Henry learns to walk again

As numbness spread through his limbs, Henry Lotter knew something was very wrong.

On 5 July, he started building a deck at his Redwood Valley property and felt fine. But after a shower on Sunday night, he thought he hadn’t dried off properly because the back of his legs felt cold. Then, he woke up at 2am with numb fingers.

He went back to sleep thinking he had slept on his arm and just had pins and needles. By 6am, his toes had pins and needles too.

When one of his feet was dragging at 10am, he drove to the doctor.

With medical staff not being able to see him until Wednesday, he went to the Emergency Department. But after myriad tests, the doctors couldn’t find a cause for his issues, and he was sent home.

That night he woke up. His arms felt icy.

He was back to the hospital and tests revealed he had suffered a heart attack. But, because he was put on blood thinners, they couldn’t do a lumbar puncture to help diagnose him.

Then he was seen by a doctor who had seen similar symptoms before, and she diagnosed him with Guillain Barre Syndrome (GBS) - a rare disorder where the body’s immune system attacks the nerves. Only about 1 in 100,000 people are affected.

“By Tuesday afternoon I was paralysed,” Henry says. “It crept up my legs until I was left paralysed from the waist down.”

He and his wife Sarah were given the diagnosis and told that he would get worse until he plateaued, and then recovery would start. And that the heart attack was due to the syndrome.

Starting with weakness and tingling in extremities, GBS can eventually paralyse the whole body.

“The fear was how long was this going to take,” says Henry.

Sarah says he went downhill quickly. Every day she would drive into the hospital wondering what she would find when she got there.

“They tell you it will get worse until it doesn’t, but you don’t know where the bottom is.”

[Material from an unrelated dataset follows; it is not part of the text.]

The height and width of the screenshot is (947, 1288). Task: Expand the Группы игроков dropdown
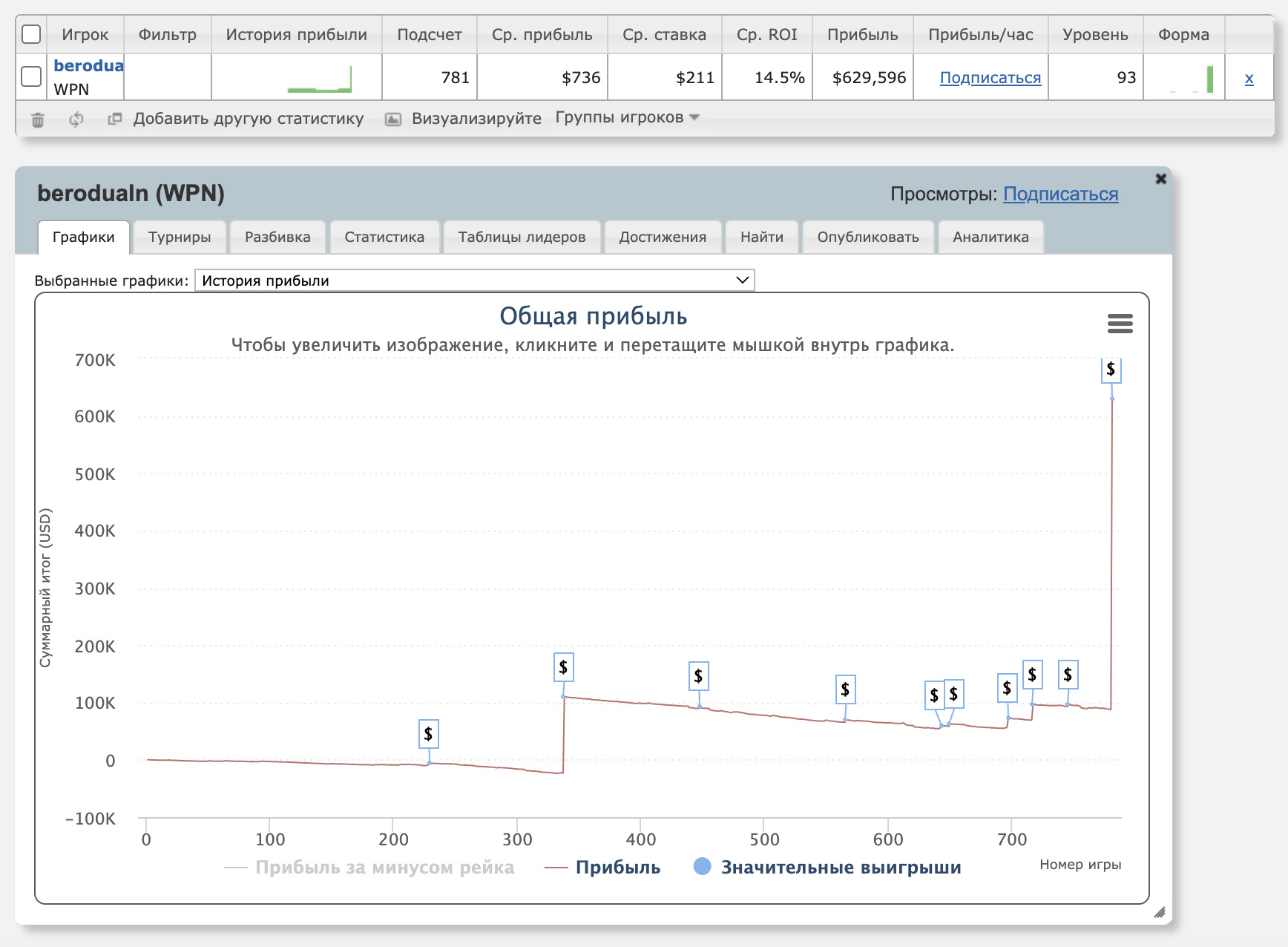(627, 118)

She says it was the scariest time of her life.

Henry couldn’t lift his phone or push the button to call a nurse. His face was numb and expressionless. He needed feeding and help with toileting and showering.

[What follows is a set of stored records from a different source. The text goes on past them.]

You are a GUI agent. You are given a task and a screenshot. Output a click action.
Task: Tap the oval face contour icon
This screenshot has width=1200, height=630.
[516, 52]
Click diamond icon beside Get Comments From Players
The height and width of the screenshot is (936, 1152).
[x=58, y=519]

Because Henry was diagnosed early and started on plasma to calm his immune system down, the GBS didn’t progress as far as it does in some other patients. He plateaued after three weeks, and he moved to the recovery phase which included learning to walk again.

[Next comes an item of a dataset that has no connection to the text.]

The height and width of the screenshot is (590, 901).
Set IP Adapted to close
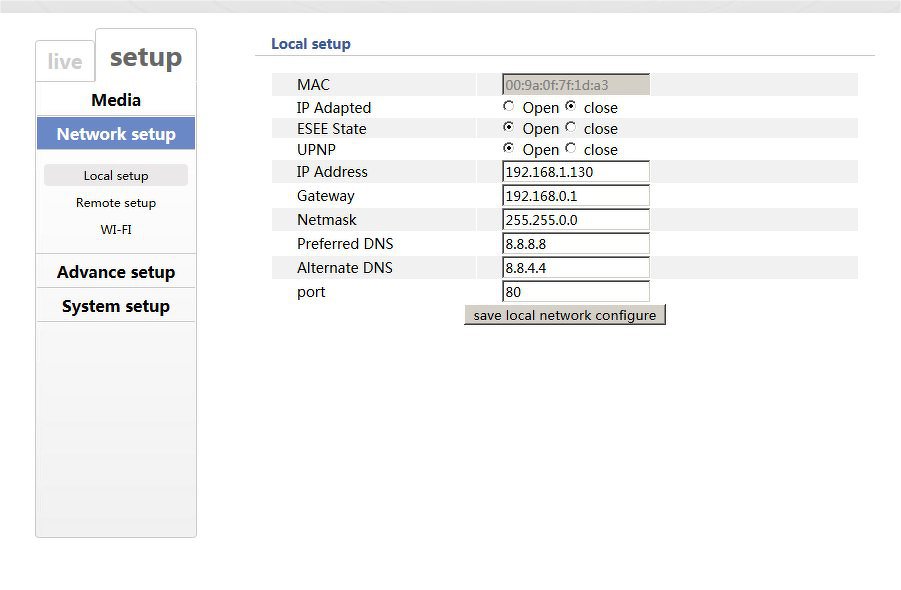click(571, 106)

“I kept thinking that ‘I had done this for so many years so why couldn’t I walk?’”

Although he was told that walking again could be a 6-month journey, his progress was evident every day and less than a month later he walked out of the hospital.

It’s still not clear what caused his GBS, which can come about from things as diverse as food poisoning to the flu.

Henry credits his rapid recovery to the quick diagnosis, his faith and having been fit before he got ill.

It has been hard for Henry to accept he isn’t as strong and fast as he had been all his life. He was South African gymnastics champion in his teens, and later went on to serve in the special forces.

He has a home gym where he would do cross-fit each day. He’s now exercising every day and started back at work on Monday.

He says the journey has been life-changing.

“Smaller things mean more to me now.”